Saturday, July 28, 2007

Charter's notorious chief quits

Mild-mannered successor at Oakland school may ease concerns about discipline, racism

By Katy Murphy, STAFF WRITER

Inside Bay AreaArticle Last Updated:07/27/2007 04:46:04 AM PDT

OAKLAND — Visitors to the American Indian Public Charter School will no longer need to be forewarned about its notoriously foul-mouthed and sometimes incendiary director.

Ben Chavis has retired and moved to Arizona after seven years at the high-performing school in the Laurel District. He named a former eighth-grade teacher to take his place.

Lest it be assumed that Chavis was pushed out by a school district inquiry into complaints about his behavior, he explains his retirement was in the works for over a year. Board meeting minutes in March, before the district's investigation, do indeed document his intent.

"Do you think I'm the type to run from these jokers?" Chavis asked. "I love a good fight."

The appointment of a new director, the young and comparably mild-mannered Isaac Berniker, is expected to ease some growing concerns about Chavis' disciplinary policies and use of racial stereotypes to motivate his mostly nonwhite students.

Sabrina Zirkel, a Mills College education professor stunned by Chavis's behavior when she and a group of graduate students visited in March, said she was optimistic about the news.

"I'm hopeful for a change at this school — a change in tone," she said.

Zirkel watched Chavis yell racist insults at an African-American graduate student who arrived 15 minutes late, the first of several incidents documented by the group.

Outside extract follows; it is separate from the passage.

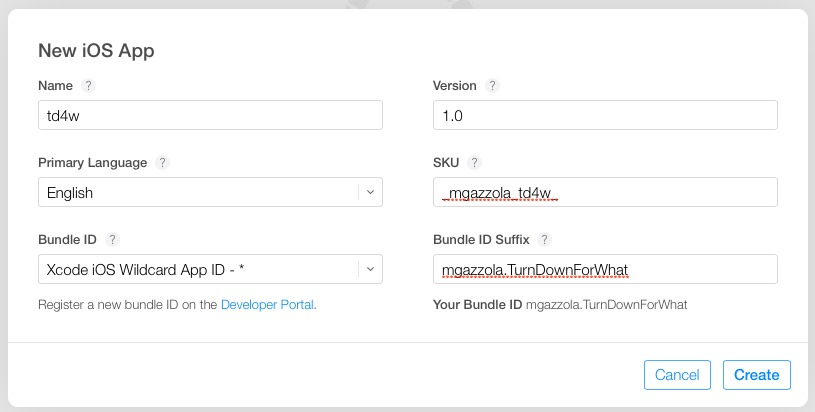Open the Bundle ID help tooltip icon
The width and height of the screenshot is (815, 412).
pos(113,240)
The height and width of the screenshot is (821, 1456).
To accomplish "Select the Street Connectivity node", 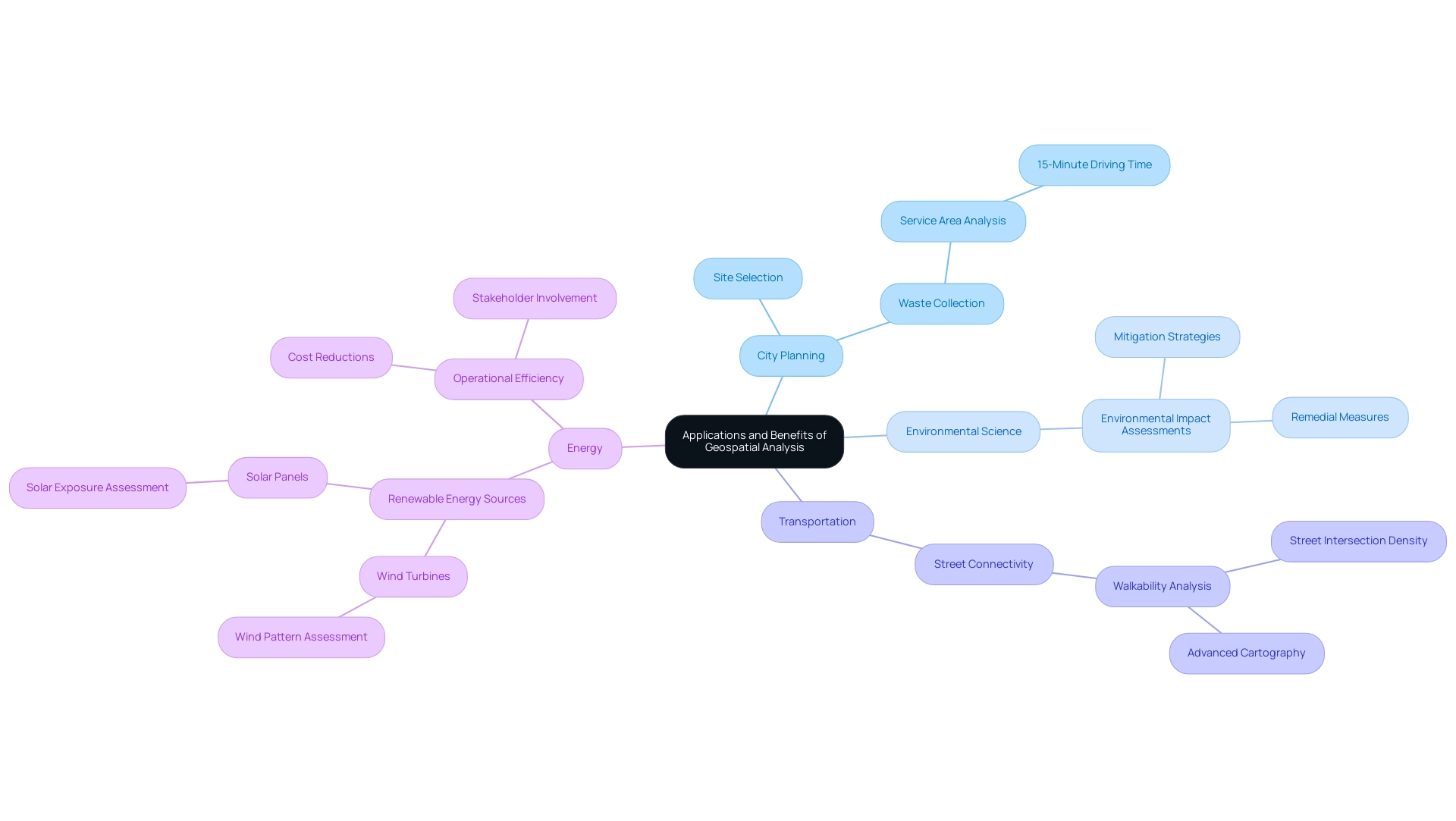I will click(x=984, y=563).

Noting that the Oakland school district had begun pressuring the charter school's board to respond more effectively to such complaints, she added, "I hope that his retirement doesn't derail that process."

Kirsten Vital, the school district's chief of community accountability, left the charter school with similar impressions after a visit with two other school officials in June.

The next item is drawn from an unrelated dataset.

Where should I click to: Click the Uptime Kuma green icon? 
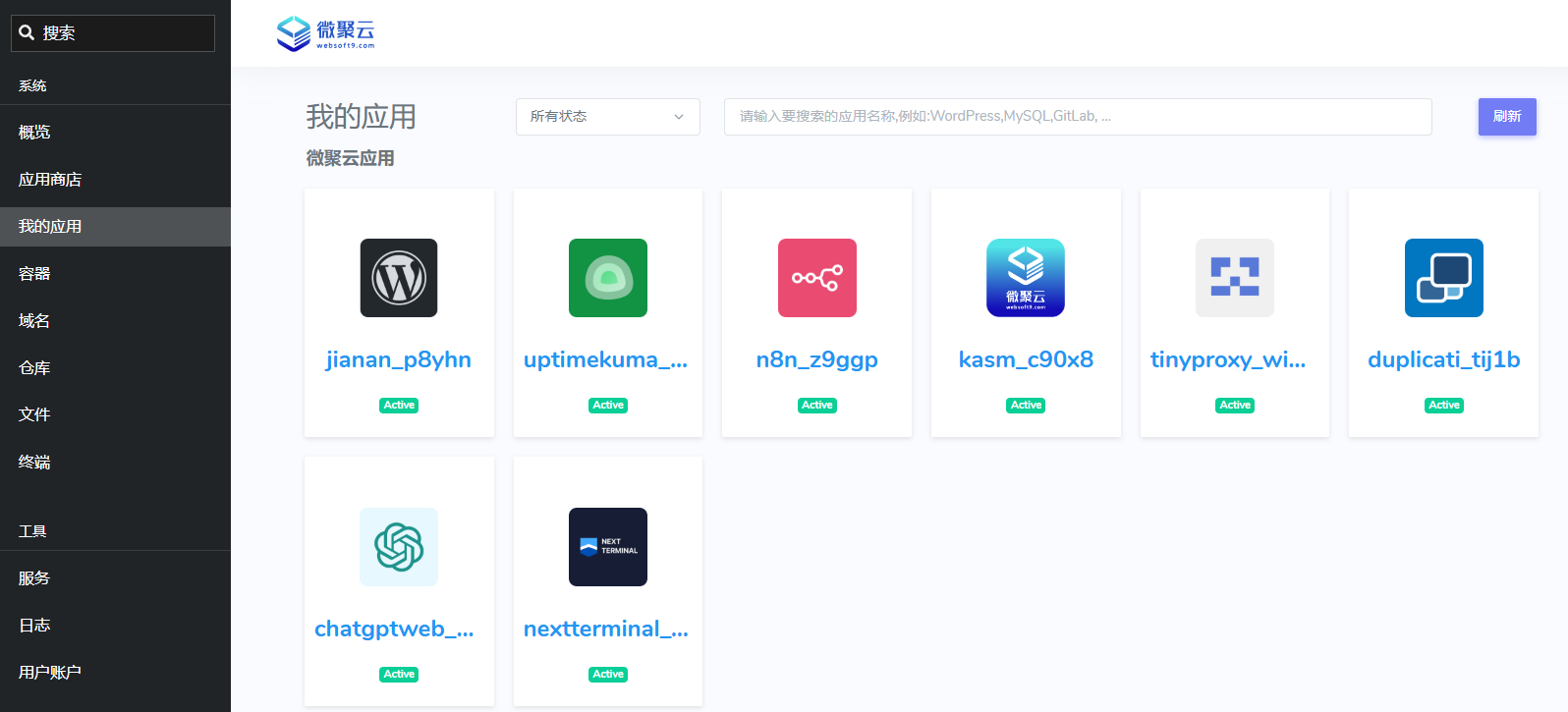click(x=608, y=278)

In a letter to the governing board, she described instances of "inappropriate and offensive" behavior, including Chavis' use of the words "darkies" and "whities" in front of students. (Chavis, an American Indian, says he thinks those are appropriate terms. He says one of the students' slogans is "Darkies: smart and proud of it.")

"Although we did not observe anything during our visit which would warrant contacting Child Protective Services, we will be closely monitoring the school in the future to ensure that these lines are not crossed," Vital wrote.

Vital's letter asks for the board to explain how it "is monitoring Dr. Chavis' behavior," which should prove a considerably easier task if Chavis spends most of his time out of state.

Chavis' colleague, Oakland Charter Academy Director Jorge Lopez, says the school probably will receive less attention now that its colorful director is gone. But he said he expects American Indian to keep thriving academically under new leadership.

It's not just Chavis' persona that has put the school on the map. The school's test scores and academic model also have received national attention. Most of American Indian's students come from low-income families, and on the 2006 state tests they scored roughly the same as their more affluent peers in Piedmont.

American Indian was honored this year as a National Blue Ribbon School, one of the top 300 public or private schools in the nation. It was the first public school in Oakland to receive that distinction. As a result, some local educators have speculated that Chavis merely "creams" the most promising students from local elementary schools or that he cheats — charges he calls "racist."

"You know how we cheat?" he likes to ask. "Work."

A new middle school opens this year at 171 12th St. in downtown Oakland, alongside a second Oakland Charter Academy. Lopez will oversee both campuses.

Lopez says he is confident the school's model — keeping middle school and high school students with the same classmates and the same teacher for most of the day and focusing on fundamental academic skills — will be effectively carried out with Berniker in charge.

"Isaac is the toughest teacher that Ben has had in a while," Lopez said. "He's not going to go around calling people crazy a— liberal or bulls—- darkies, but the fundamental program isn't going to fall."